Loewe le tendió una hoja repleta de nombres y cifras.

– ¿Qué es esto?

– Si es tan amable de echarle un vistazo… Son los aumentos de los empleados. ¿Lo recuerda? Hablé de ello con usted y el señor Marcus el pasado abril.

Golder examinó la lista con el ceño fruncido.

– Lamben, Mathias… Conforme. ¿La señorita Wieilhomme? ¡Ah, sí, la mecanógrafa de Marcus! Esa pelandusca que no escribe una carta a derechas. ¡No, ni hablar! A la otra sí, a la gibadita, ¿cómo se llama?

– Señorita Gassion.

– Sí, muy bien. ¿Chambers? ¿Su yerno? Pero bueno, ¿es que no le parece suficiente que le diéramos trabajo a ese imbécil? No se digna aparecer por la oficina más que dos días a la semana, cuando no tiene nada mejor que hacer. Y para lo que trabaja… Ni un céntimo más, ¿me oye? ¡Ni un céntimo!

– Pero en abril…

– En abril tenía dinero. Ahora no. ¡Si les subiera el sueldo a todos los zánganos, a todos los hijos de papá que Marcus y usted me han metido en la oficina…! Deme su lápiz.

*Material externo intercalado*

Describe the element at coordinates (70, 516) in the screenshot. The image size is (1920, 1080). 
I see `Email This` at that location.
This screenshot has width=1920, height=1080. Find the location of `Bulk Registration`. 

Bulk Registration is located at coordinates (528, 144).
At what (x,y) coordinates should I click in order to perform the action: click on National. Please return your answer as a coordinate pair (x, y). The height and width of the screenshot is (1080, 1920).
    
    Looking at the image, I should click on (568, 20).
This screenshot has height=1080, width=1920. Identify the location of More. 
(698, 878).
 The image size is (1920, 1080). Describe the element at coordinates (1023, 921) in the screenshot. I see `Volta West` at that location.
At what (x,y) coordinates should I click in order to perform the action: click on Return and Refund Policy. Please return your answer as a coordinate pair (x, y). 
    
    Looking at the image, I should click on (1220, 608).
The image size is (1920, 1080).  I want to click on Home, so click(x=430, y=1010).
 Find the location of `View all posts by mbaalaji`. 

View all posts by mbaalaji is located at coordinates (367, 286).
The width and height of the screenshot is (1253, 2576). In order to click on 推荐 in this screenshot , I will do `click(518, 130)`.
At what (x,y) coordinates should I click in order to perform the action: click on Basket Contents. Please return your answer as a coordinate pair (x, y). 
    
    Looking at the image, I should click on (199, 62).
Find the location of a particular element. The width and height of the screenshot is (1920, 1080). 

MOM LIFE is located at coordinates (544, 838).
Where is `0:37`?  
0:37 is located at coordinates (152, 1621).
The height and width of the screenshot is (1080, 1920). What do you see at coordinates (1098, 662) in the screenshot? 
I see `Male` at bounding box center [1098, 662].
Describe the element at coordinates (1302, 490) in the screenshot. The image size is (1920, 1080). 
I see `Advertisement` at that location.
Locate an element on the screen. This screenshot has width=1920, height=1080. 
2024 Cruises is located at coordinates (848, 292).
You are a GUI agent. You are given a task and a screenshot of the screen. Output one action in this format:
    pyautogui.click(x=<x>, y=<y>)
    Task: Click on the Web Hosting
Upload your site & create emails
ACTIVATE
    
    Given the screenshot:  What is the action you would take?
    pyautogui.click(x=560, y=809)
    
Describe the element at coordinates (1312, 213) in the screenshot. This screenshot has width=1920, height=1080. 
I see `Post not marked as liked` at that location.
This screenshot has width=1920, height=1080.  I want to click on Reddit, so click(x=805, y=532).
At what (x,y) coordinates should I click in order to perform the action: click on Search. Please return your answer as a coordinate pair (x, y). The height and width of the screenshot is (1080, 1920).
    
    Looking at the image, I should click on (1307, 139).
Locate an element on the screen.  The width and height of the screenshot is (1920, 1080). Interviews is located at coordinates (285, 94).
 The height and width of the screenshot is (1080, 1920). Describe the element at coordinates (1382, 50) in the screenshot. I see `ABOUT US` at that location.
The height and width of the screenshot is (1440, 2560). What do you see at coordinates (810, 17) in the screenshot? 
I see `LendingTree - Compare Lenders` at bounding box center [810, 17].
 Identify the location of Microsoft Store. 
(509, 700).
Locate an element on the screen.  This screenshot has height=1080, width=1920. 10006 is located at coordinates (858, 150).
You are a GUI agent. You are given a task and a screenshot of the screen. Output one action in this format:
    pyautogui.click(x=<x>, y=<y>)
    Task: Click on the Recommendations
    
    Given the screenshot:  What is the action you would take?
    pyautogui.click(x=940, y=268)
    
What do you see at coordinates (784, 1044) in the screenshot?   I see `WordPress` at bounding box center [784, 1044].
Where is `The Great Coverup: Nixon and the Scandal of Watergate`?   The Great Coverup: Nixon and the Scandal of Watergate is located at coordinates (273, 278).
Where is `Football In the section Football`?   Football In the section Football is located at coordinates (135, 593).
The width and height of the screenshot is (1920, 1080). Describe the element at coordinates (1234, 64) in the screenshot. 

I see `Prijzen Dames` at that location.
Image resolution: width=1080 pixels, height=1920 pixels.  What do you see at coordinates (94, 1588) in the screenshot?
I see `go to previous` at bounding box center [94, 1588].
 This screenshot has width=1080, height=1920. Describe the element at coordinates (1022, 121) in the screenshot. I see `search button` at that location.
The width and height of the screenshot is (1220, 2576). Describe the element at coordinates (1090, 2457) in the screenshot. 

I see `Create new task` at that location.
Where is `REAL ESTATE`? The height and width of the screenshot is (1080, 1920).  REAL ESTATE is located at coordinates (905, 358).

Golder tachó con rabia varios nombres.

– ¿Y a Levine, que acaba de ser padre por quinta vez?

– ¡Me trae sin cuidado!

– Vamos, vamos, no se haga más duro de lo que es, señor Golder.

– No me gusta que la gente se las dé de generosa con mi dinero, Loewe, como hace usted. Es muy bonito prometer el oro y el moro, pero luego… Después soy yo el que tiene que apañárselas si no hay un céntimo en la caja, ¿verdad?

Golder se interrumpió. Se acercaba un tren. En el aire inmóvil se oía con toda claridad cómo iba aumentando el ruido a medida que se aproximaba. Bajó la cabeza y aguzó el oído.